The National Institutes of Health recently said it will fund a total of $169 million for 110 new awards for the Brain Research through Advancing Innovative Neurotechnologies (BRAIN) Initiative.
“Understanding the way the brain processes information and how it lays down memories and retrieves them will be instrumental for understanding brain health, and ultimately, preventing brain disease,” NIH Director Francis Collins said in a release. “These awards add to work already underway to give us a high-resolution picture of the circuits and networks in the brain, how they work, and where they can go wrong.”
The BRAIN Initiative was initiated in 2013 as a way to push the boundaries of neuroscience research. The initiative seeks to study a variety of brain disorders such as Alzheimer’s disease, schizophrenia, autism, epilepsy, and traumatic brain injury, the release said. In the program’s first few year, it has already led to maps of whole brains in action and the ability to identify thousands of brain cells at once, among other successes.

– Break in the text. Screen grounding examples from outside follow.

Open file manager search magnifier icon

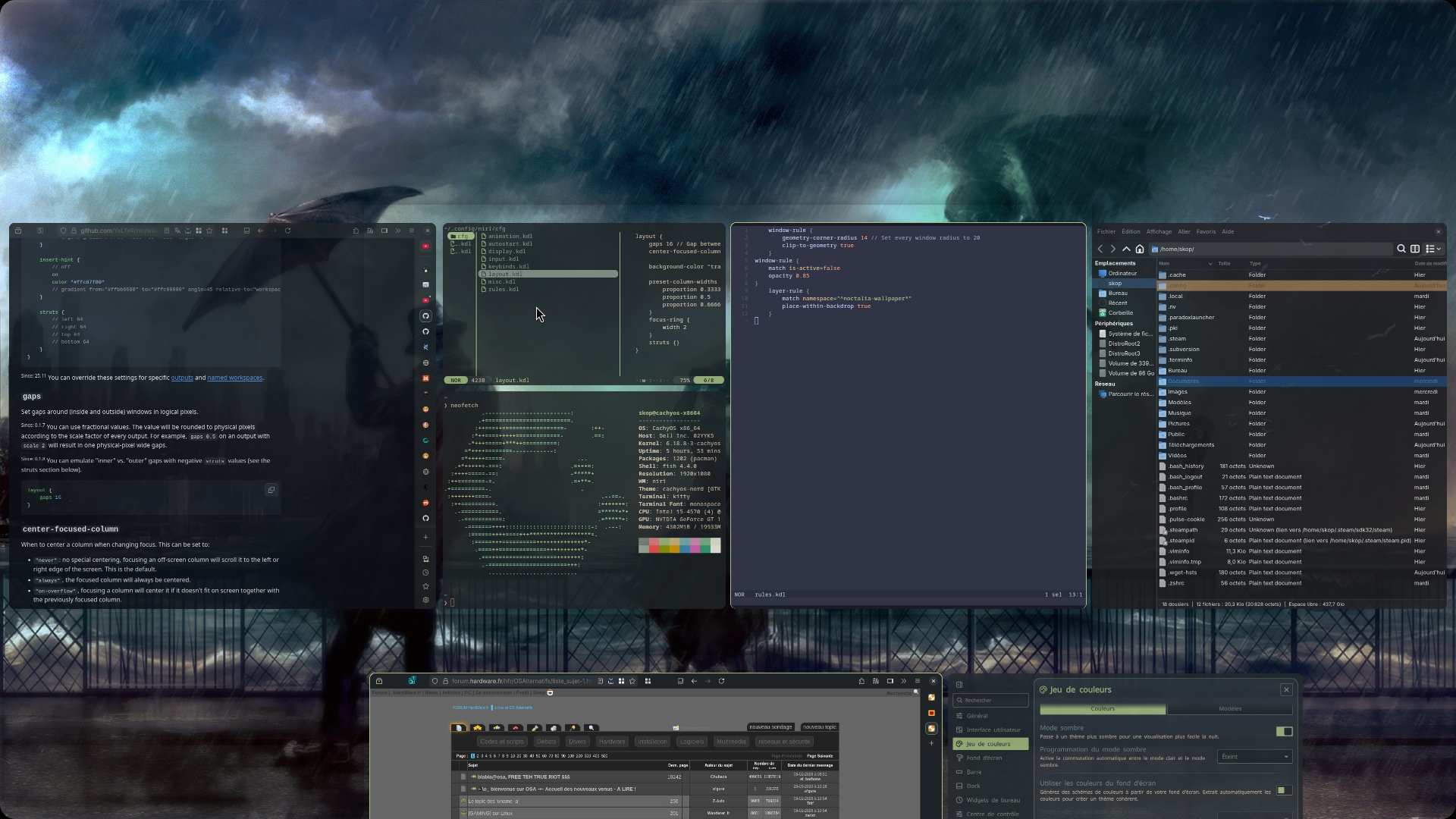click(x=1401, y=249)
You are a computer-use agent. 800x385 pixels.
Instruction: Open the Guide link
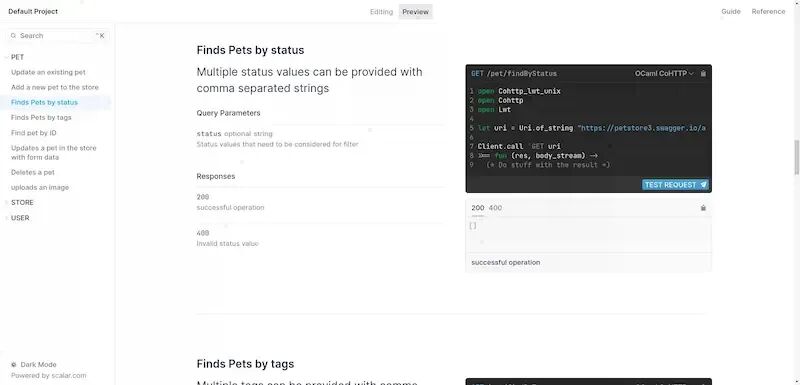click(731, 12)

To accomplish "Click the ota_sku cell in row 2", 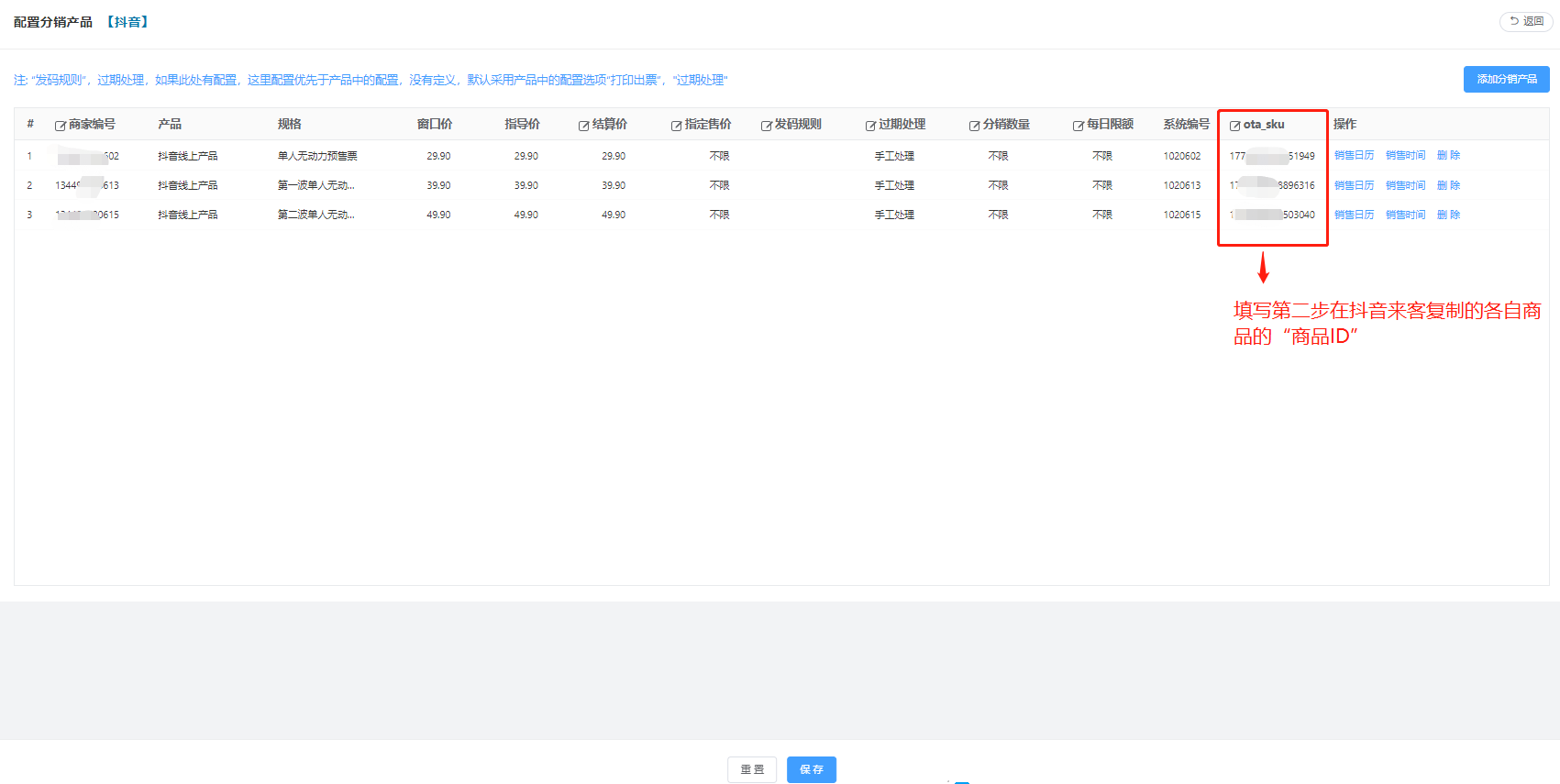I will pos(1271,185).
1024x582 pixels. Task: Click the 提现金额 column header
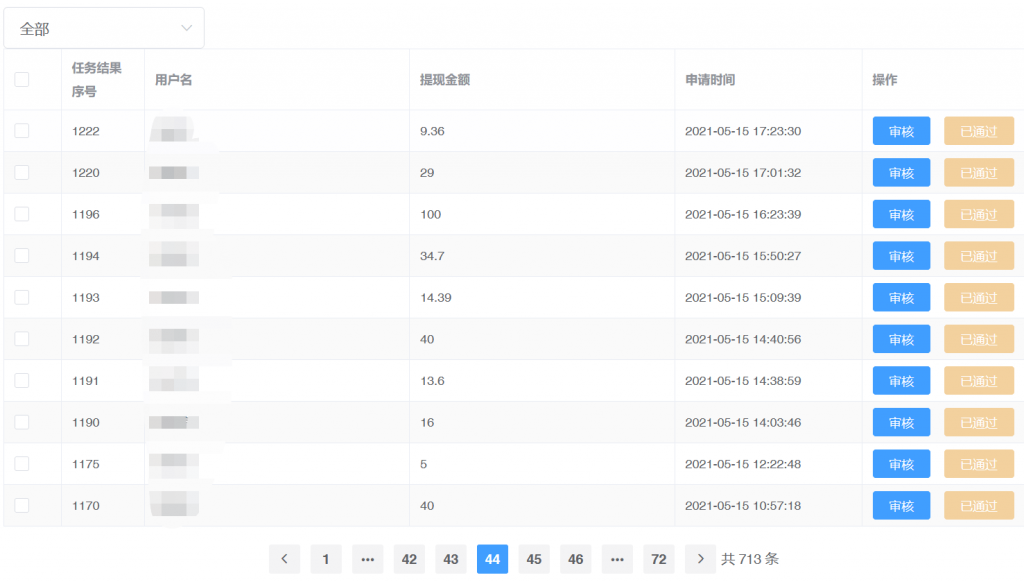click(445, 80)
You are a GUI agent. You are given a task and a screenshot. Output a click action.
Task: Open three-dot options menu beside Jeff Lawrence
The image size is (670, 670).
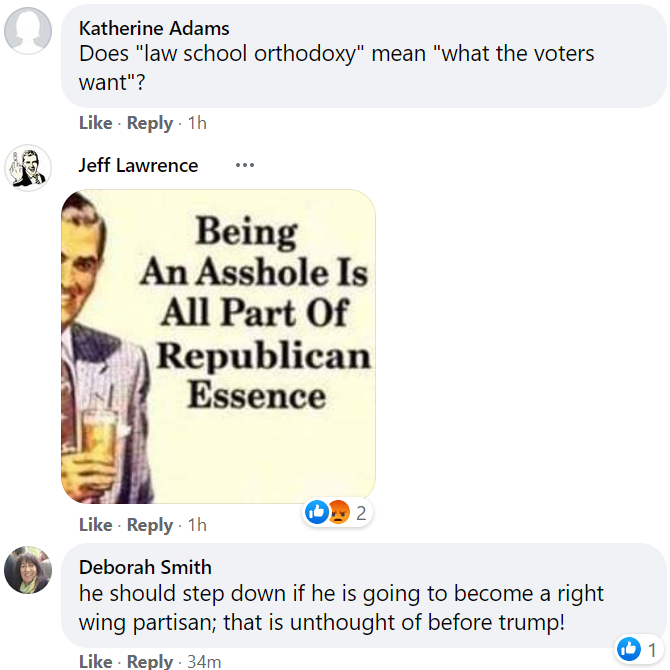[245, 165]
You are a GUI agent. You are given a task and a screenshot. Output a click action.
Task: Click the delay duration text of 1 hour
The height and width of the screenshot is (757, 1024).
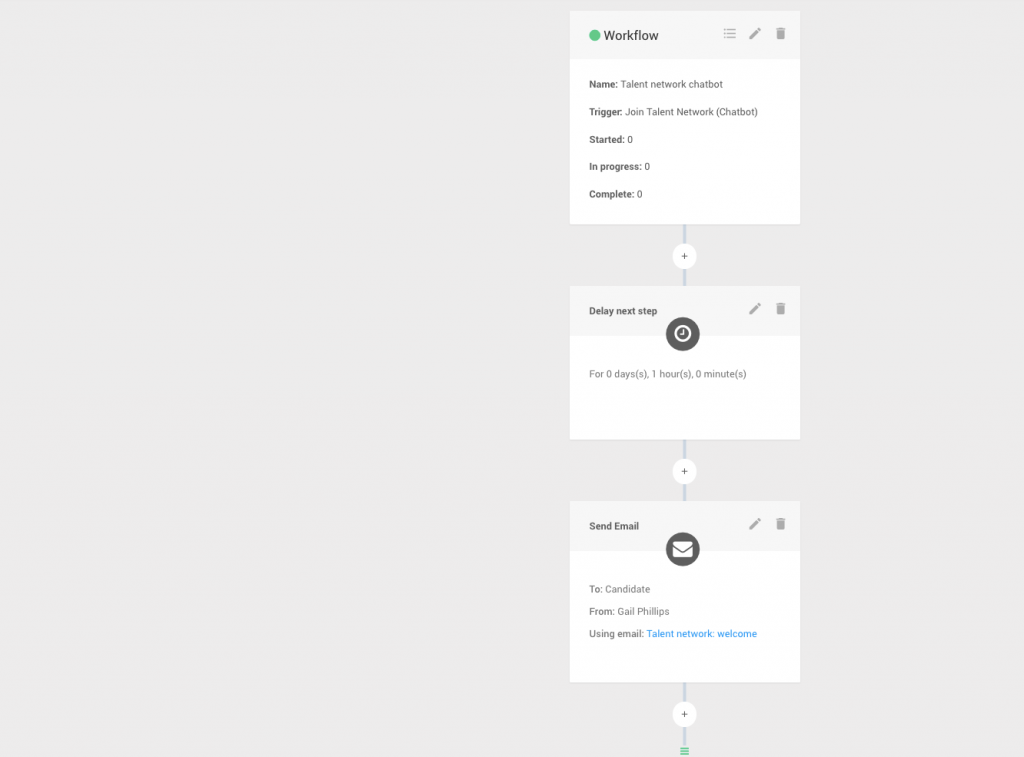(667, 374)
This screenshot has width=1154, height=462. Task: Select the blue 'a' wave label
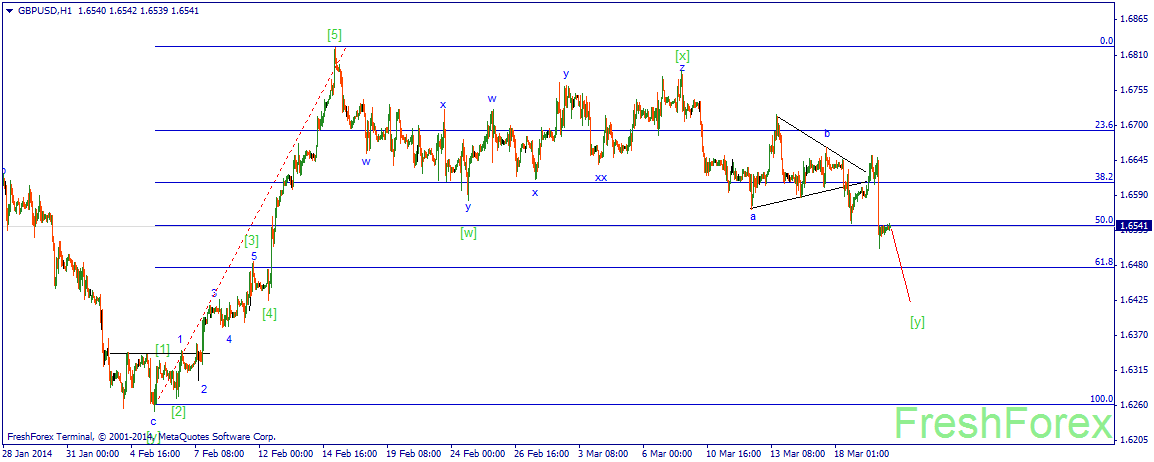(753, 217)
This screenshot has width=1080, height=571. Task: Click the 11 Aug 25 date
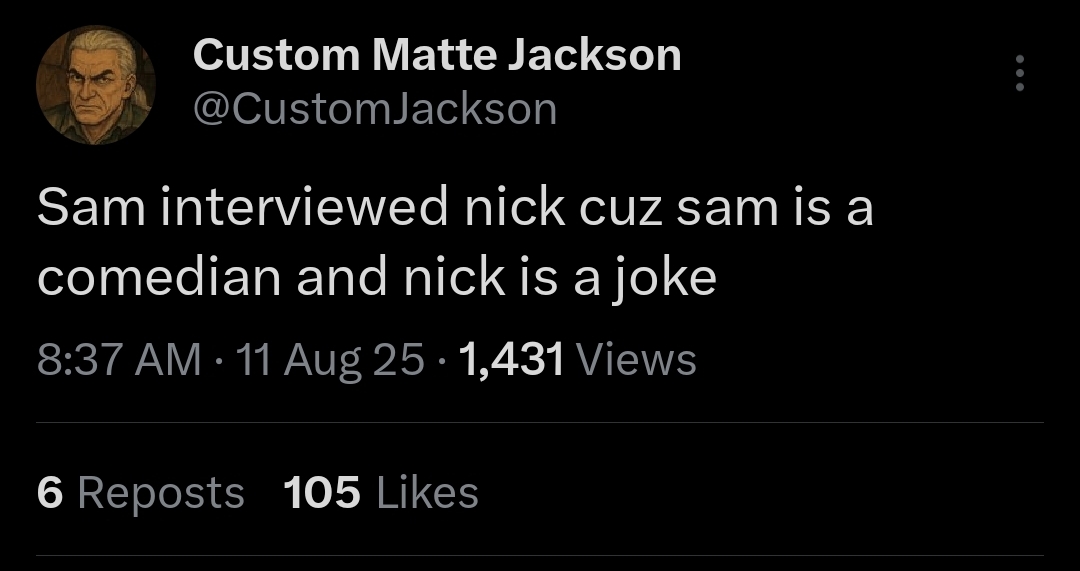[x=330, y=359]
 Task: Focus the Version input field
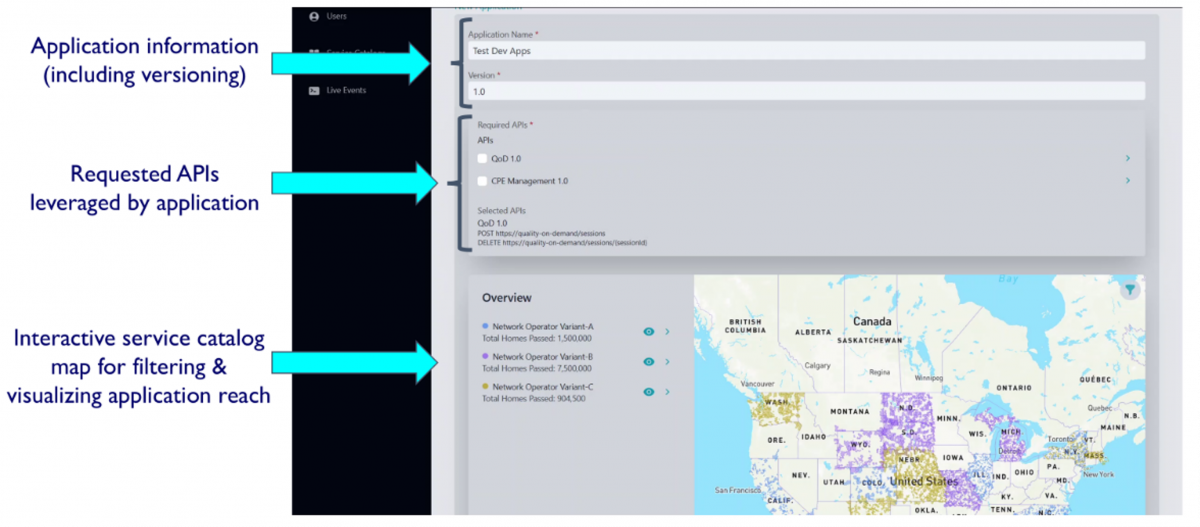tap(805, 91)
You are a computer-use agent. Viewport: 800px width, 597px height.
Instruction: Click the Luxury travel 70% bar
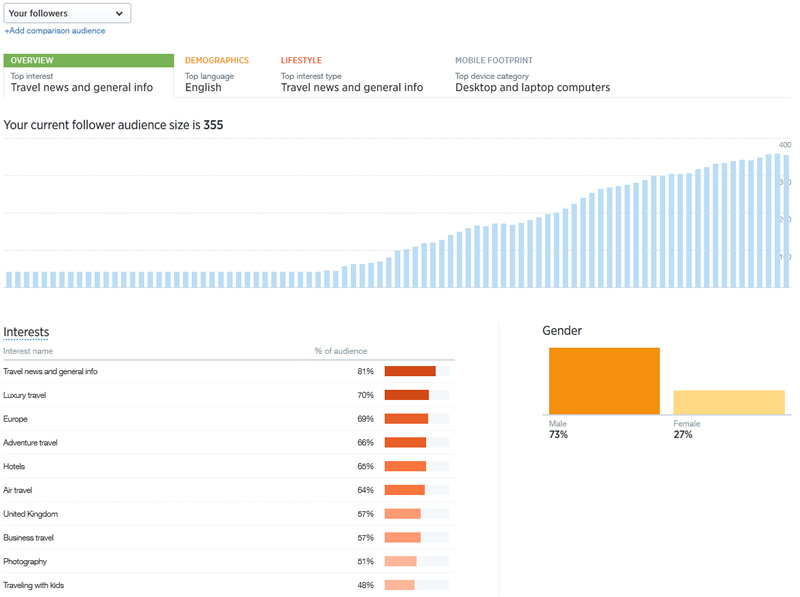tap(407, 395)
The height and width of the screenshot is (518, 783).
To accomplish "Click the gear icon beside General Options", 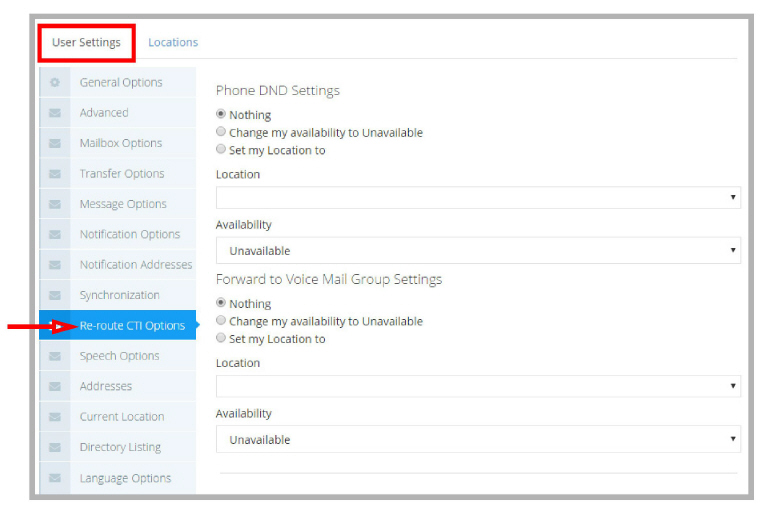I will pos(55,82).
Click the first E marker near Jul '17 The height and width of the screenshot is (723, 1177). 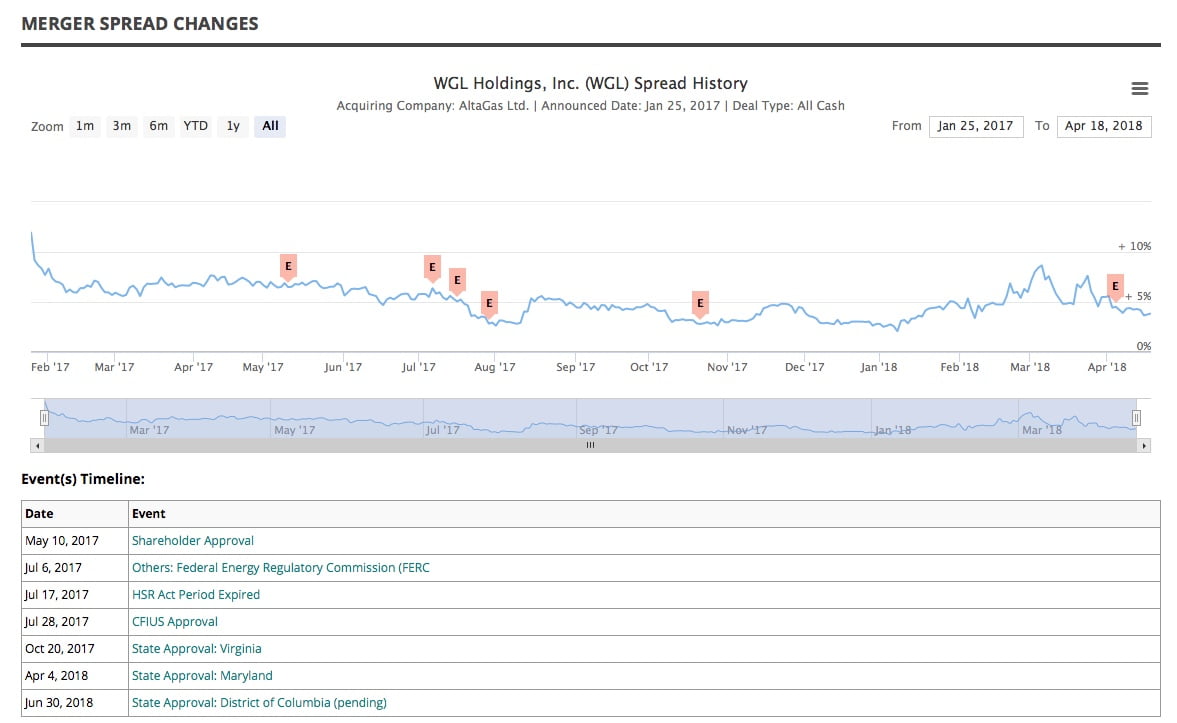(x=431, y=267)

“Thanks to the rapid advances in neuroscience research, the BRAIN Initiative is entering a new phase, as we fully fund groundbreaking projects that were exploratory just a few years ago,” Dr. Walter Koroshetz, director of NIH’s National Institute of Neurological Disorders and Stroke, said in the release. “The imaginative science performed in individual laboratories remains the backbone of BRAIN, but the neuroscience community now has the unique opportunity to take on groundbreaking projects that can only be completed by teams of scientists working together.”